Their advice to Microsoft took several forms, but one road they urged the
software giant to take was virtualization. "We envision a very modular and
virtualized world," said the researchers, who spelled out a future where
virtualization -- specifically a hypervisor -- is standard on client as well
as server versions of Windows.
"An OS, in this case Windows, will ride atop the hypervisor, but it will be
much thinner, smaller and modular than it is today. Even the Win32 API set
should be a module that can be deployed to maintain support for traditional
Windows applications on some devices, but other[s] may not have that module
installed."
Backward compatibility with older applications should also be supported via
virtualization. "Backward compatibility is a losing proposition for
Microsoft; while it keeps people locked into Windows, it also often keeps
them from upgrading," said the analysts. "[But] using built-in
virtualization, compatibility modules could be layered atop Win32, or not,
as needed."
Silver and MacDonald also called on Microsoft to make it easier to move to
newer versions of Windows, re-think how it licenses Windows and come up with
a truly modular operating system that can grow or shrink as needed.
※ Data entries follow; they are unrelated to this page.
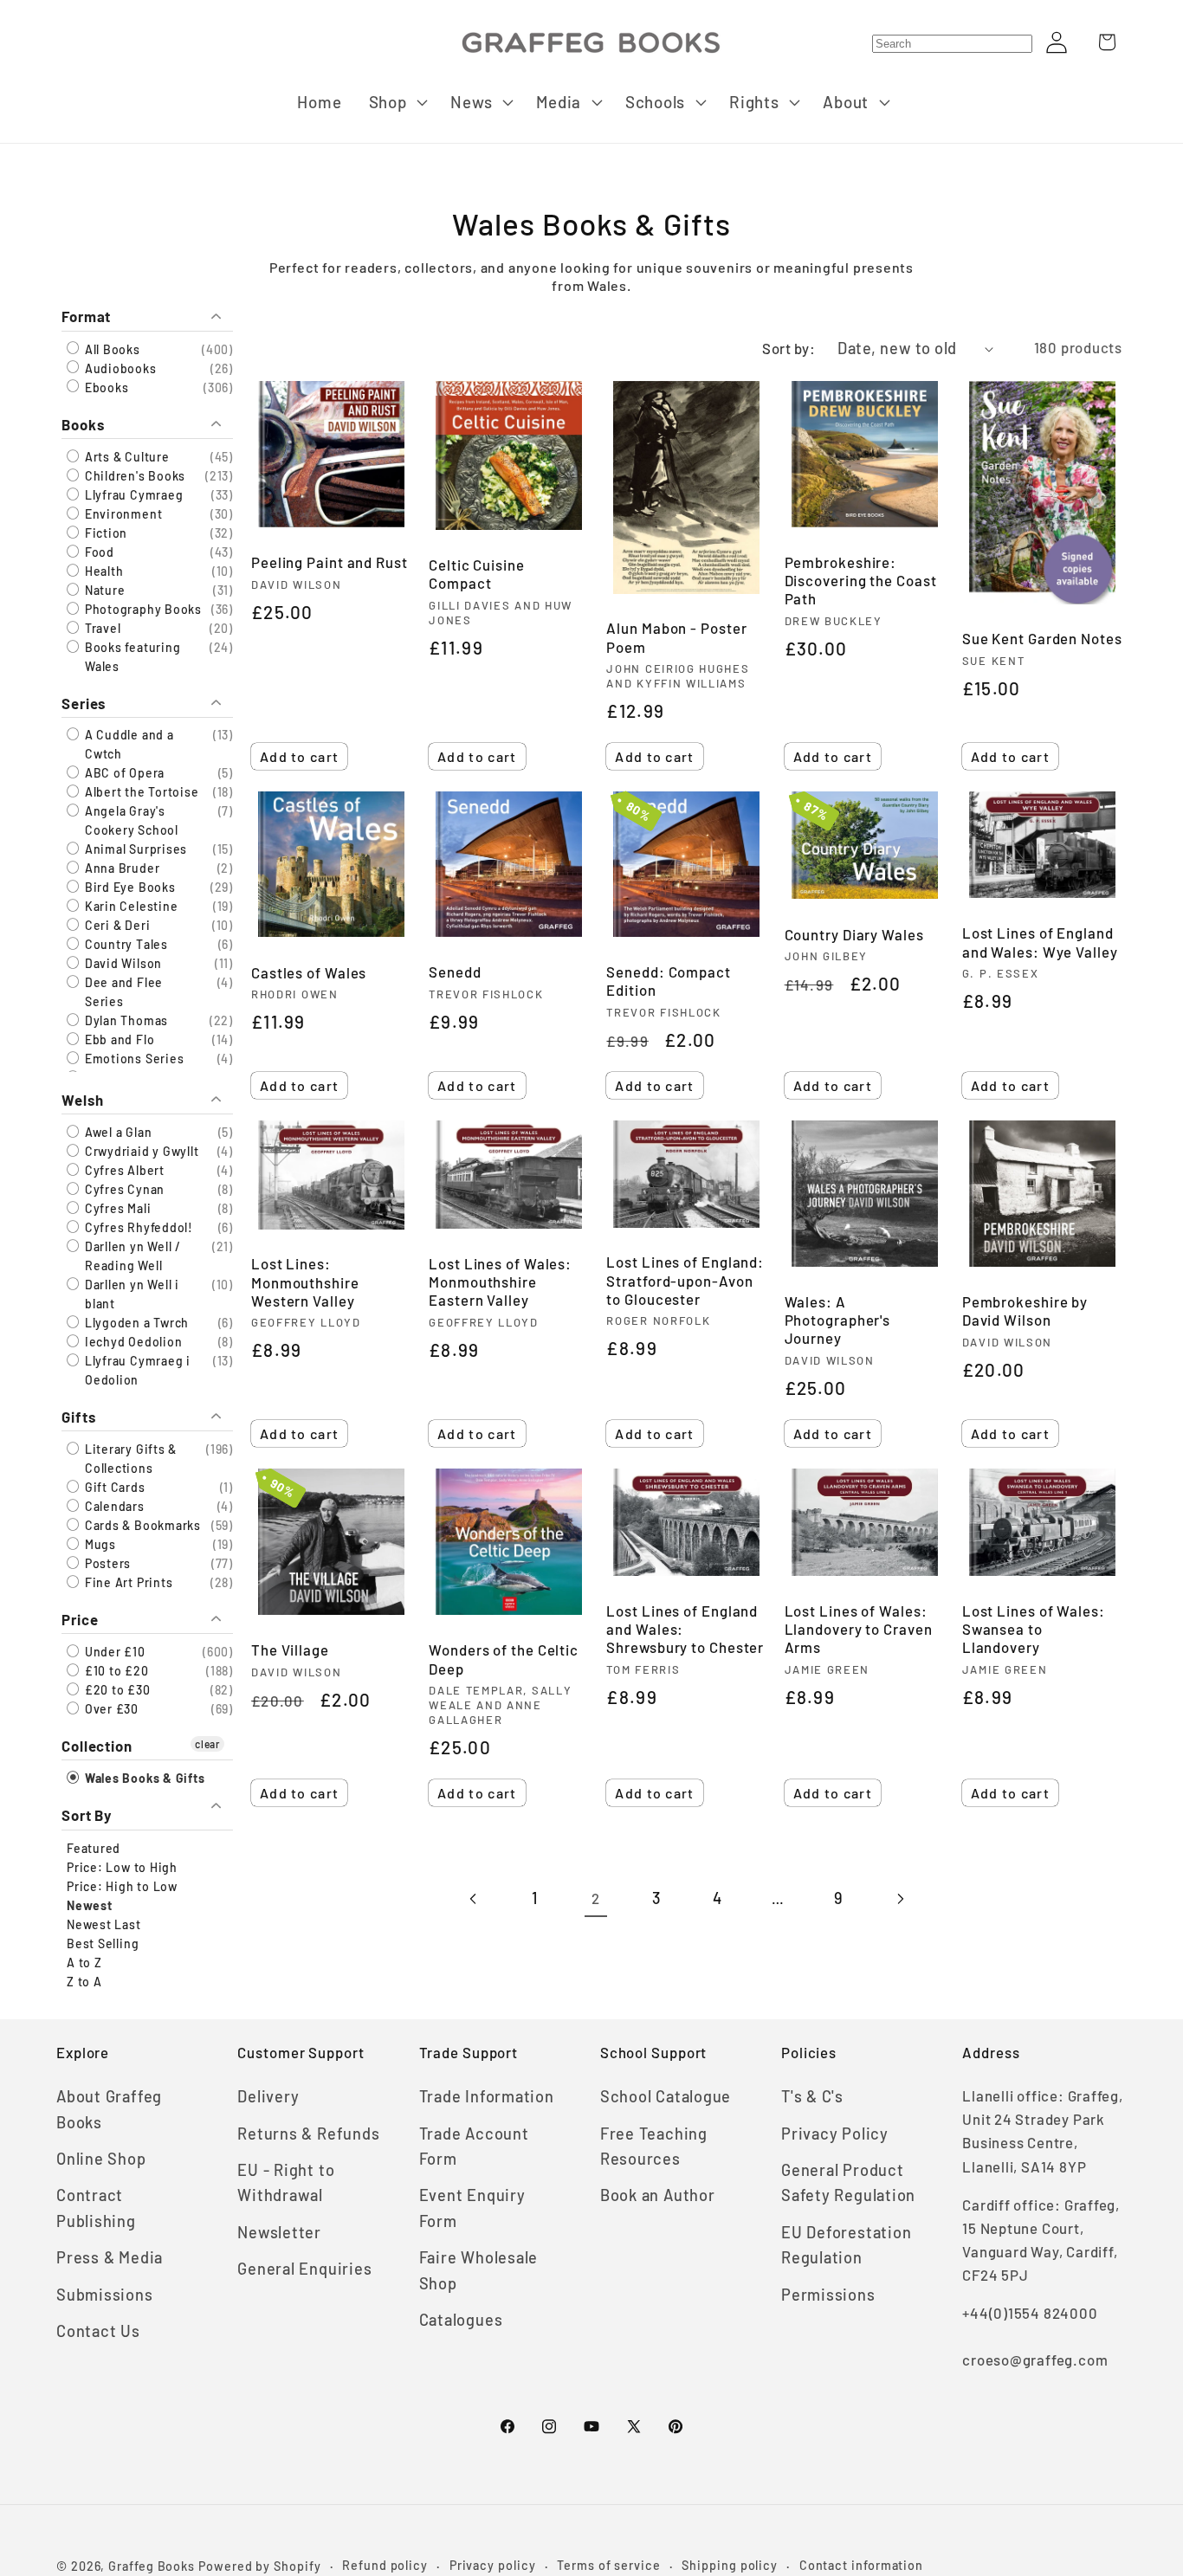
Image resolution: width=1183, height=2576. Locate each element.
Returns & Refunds (308, 2133)
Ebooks (104, 386)
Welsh (82, 1098)
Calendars (113, 1506)
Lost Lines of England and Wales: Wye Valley (1040, 941)
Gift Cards (113, 1487)
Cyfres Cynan (123, 1188)
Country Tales (124, 944)
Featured (93, 1847)
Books (83, 423)
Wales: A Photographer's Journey (838, 1319)
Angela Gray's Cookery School (129, 820)
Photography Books (141, 608)
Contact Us (98, 2330)
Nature (103, 589)
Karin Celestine (129, 906)
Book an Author (657, 2195)
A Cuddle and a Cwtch (127, 744)
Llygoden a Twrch (135, 1321)
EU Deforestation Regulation (846, 2245)
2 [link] (596, 1898)
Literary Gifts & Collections (129, 1458)
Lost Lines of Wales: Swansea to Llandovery (1033, 1629)
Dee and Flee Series (122, 992)
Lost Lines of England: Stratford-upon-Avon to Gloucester (685, 1280)
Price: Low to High (122, 1866)
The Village (290, 1649)
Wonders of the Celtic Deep (504, 1658)
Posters (106, 1563)
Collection (97, 1745)
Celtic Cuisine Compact (477, 573)
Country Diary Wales (854, 934)
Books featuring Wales (130, 656)
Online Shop (101, 2158)
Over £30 (110, 1708)
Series (83, 702)
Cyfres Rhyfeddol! (137, 1226)
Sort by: (788, 348)
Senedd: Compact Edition (668, 980)
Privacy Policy (835, 2133)
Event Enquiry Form (472, 2207)
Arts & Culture (125, 456)
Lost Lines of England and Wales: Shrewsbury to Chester (685, 1629)
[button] (396, 102)
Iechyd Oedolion (131, 1340)
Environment (121, 513)
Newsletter (279, 2232)
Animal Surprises (134, 849)
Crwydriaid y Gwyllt (140, 1150)
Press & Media (109, 2257)
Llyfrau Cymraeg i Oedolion (136, 1369)
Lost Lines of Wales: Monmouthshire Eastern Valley (500, 1281)
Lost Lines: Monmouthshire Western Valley (305, 1281)
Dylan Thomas (124, 1020)
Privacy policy (492, 2565)
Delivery (268, 2096)
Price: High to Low (122, 1885)
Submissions (104, 2294)
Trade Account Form (474, 2146)
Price (80, 1619)
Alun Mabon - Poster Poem (676, 637)
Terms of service (609, 2565)
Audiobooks (119, 367)
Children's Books (133, 475)
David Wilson (121, 963)
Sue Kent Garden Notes (1042, 638)
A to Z (84, 1961)
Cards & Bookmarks (141, 1525)
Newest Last (104, 1923)
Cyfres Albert (123, 1169)
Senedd (455, 971)
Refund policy (385, 2565)
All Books (110, 348)
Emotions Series (132, 1058)
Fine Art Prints (126, 1582)
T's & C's (812, 2096)
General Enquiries (304, 2268)
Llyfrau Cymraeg (132, 494)
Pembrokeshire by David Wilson (1025, 1310)
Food (97, 551)
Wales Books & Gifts (143, 1778)
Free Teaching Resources (654, 2146)
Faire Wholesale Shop (479, 2270)
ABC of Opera (123, 772)
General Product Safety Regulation (848, 2182)
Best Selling (103, 1942)
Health (102, 570)
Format (86, 316)
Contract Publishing (96, 2207)
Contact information (861, 2565)
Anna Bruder (120, 868)
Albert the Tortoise (140, 791)
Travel (100, 627)
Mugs (98, 1544)
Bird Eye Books (128, 887)
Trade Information (486, 2096)
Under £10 (113, 1651)
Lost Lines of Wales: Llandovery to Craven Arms (859, 1629)
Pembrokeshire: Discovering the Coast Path (861, 580)
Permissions (828, 2294)
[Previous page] (474, 1898)
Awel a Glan (116, 1131)
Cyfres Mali (116, 1207)
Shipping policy (730, 2565)
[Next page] (899, 1898)
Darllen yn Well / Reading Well (131, 1255)
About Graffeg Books (109, 2109)
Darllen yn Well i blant (130, 1293)
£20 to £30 (116, 1689)
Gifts (78, 1415)
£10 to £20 (115, 1670)
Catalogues (461, 2319)
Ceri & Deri (115, 925)
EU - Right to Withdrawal (285, 2182)
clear (207, 1744)
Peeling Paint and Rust (329, 562)
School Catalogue (665, 2096)
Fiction (104, 532)
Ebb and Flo (117, 1039)
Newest (90, 1904)
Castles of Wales (308, 972)
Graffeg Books (151, 2566)
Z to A (84, 1980)
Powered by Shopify (259, 2566)
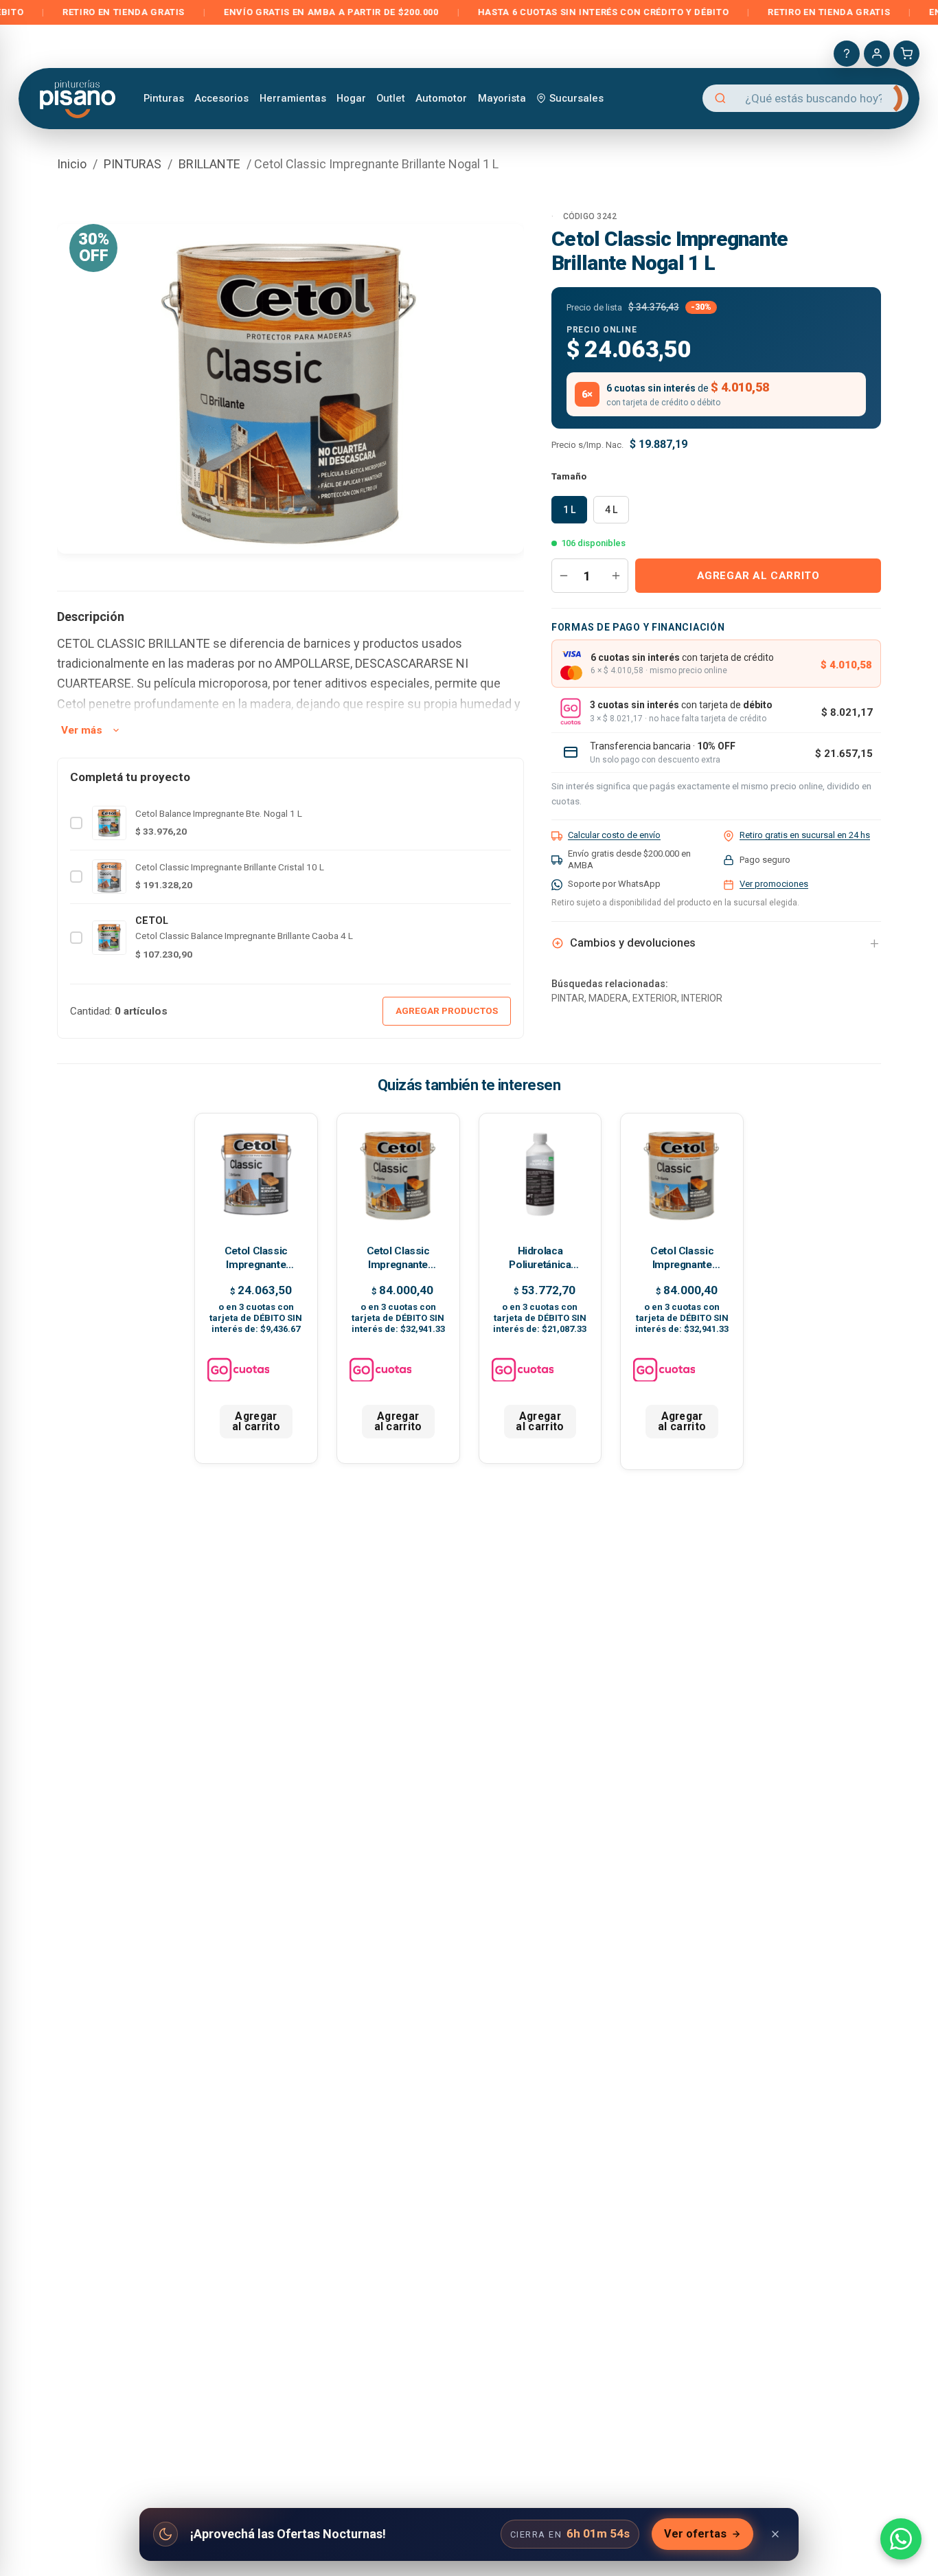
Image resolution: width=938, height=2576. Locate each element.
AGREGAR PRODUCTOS (447, 1010)
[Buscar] (886, 98)
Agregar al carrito (758, 575)
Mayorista (502, 98)
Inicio (72, 164)
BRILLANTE (209, 164)
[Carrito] (906, 54)
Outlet (390, 98)
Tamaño (568, 476)
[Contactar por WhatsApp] (901, 2539)
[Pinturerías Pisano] (79, 98)
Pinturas (164, 98)
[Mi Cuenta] (877, 54)
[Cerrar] (775, 2534)
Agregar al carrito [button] (256, 1422)
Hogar (351, 98)
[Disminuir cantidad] (563, 575)
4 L (611, 509)
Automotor (441, 98)
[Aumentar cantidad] (616, 575)
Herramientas (293, 98)
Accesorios (221, 98)
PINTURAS (132, 164)
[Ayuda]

Microsoft has taken some new steps with Windows, although they don't
necessarily match what the Gartner analysts recommended. For instance, the
company recently granted Windows XP Home a reprieve from its June 30 OEM
cut-off, saying it would let computer makers install the older, smaller
operating system on ultra-cheap laptops through the middle of 2010.
It will also add a hypervisor to Windows -- albeit the server version -- in
August, and there are signs that it will launch Windows 7, the follow-on to
Vista, late next year rather than early 2010.